Copy the lines below word for word, leaving out the pictures.

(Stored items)
━━━

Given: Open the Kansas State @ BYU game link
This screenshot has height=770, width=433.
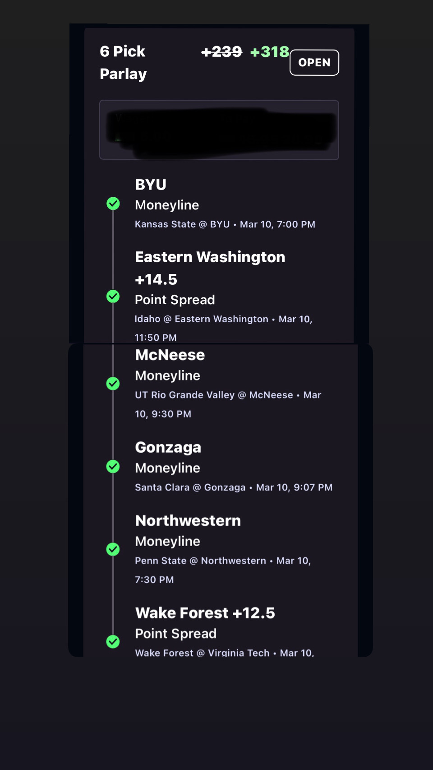Looking at the screenshot, I should point(182,224).
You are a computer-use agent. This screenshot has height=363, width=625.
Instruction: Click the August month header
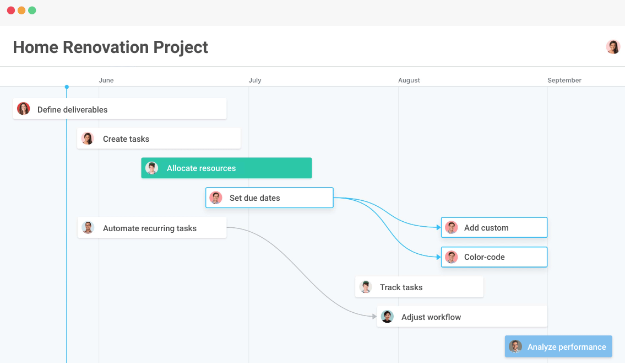click(409, 81)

━━━

* Answer in full *
Given: Open the Kansas State @ BYU game link
This screenshot has height=770, width=433.
Looking at the screenshot, I should point(182,224).
You are a computer-use agent. This screenshot has height=363, width=625.
Instruction: Click the August month header
click(409, 81)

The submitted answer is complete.